| name | walkthrough |
| description | Generate step-by-step walkthrough guides for testing features or bug fixes. Auto-detects code changes from git diff or PR. Use when the user asks to create testing instructions, QA documentation, or says "write a walkthrough" after implementing a feature. |
| allowed-tools | Bash, Read, Grep, Glob, Write, AskUserQuestion |
| model | claude-sonnet-4-6 |
| context | fork |
Feature Walkthrough Generator
You are generating a comprehensive, step-by-step walkthrough guide for manually testing a feature or bug fix.
Workflow
1. Detect Code Changes
First, check if there are staged changes:
- Run
git status to see if there are staged files or changes
- If there are staged changes, read those files using the Read tool to understand what was changed
- If there are no staged changes, the code has been pushed:
- Try to auto-detect the PR using
gh pr view --json title,body,files for the current branch
- Use
git rev-parse --abbrev-ref HEAD to get the current branch name
- If the gh command fails or returns no PR, ask the user for the PR number
- Once you have the PR, use
gh pr view <pr-number> --json title,body,files to get the PR details
2. Understand the Feature
Analyze the code changes to understand what was added/changed:
- Read the changed files to understand the implementation
- Look at route definitions, controllers, models, migrations, etc.

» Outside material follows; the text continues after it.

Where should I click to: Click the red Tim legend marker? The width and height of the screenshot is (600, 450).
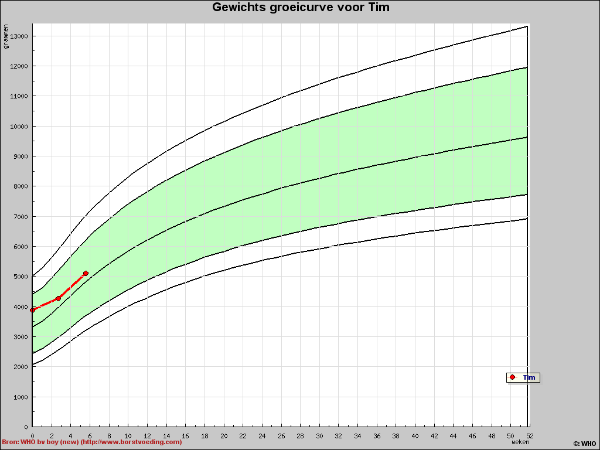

- Understand the complete scope of the feature
If you cannot clearly determine what was added/changed from the code alone:
- Ask the user BOTH of the following:
- "What does this feature do?" (description of functionality)
- "What's a short name for this feature?" (e.g., "User Authentication", "PDF Export")
- Use their answers combined with the code to fully understand the feature
3. Ask for Output Format
Present the user with a question asking how they want the walkthrough:
- Option A: Display the walkthrough in the current context (shown right here)
- Option B: Create a
docs/walkthrough.md file (the docs directory will be created if it doesn't exist)
4. Generate the Comprehensive Walkthrough
Create a detailed, easy-to-follow testing guide that includes:
Setup Steps (if applicable):
- Any database migrations that need to be run
- Any seeding or data initialization required
- Any environment configuration needed
- Any build/compilation steps needed
Testing Instructions:
- Start from the application's home page or login page
- Provide numbered, sequential steps
- Include exactly what to click, what links to follow, what buttons to press
- Specify form fields to fill out and what values to enter
- Only include routes and pages related to testing this specific feature
- Include what the user should expect to see after each action
Data Setup:
- Include any test data creation that's needed to properly test the feature
- Explain how to create test records if needed (via forms, migrations, or commands)
Verification:
- At the end, include steps to verify the feature is working correctly
- Include expected outcomes
Format:
- Use numbered steps (1., 2., 3., etc.)
- Use clear, concise language
- Use bullet points for sub-steps or details
- Text-only format (minimal markdown formatting)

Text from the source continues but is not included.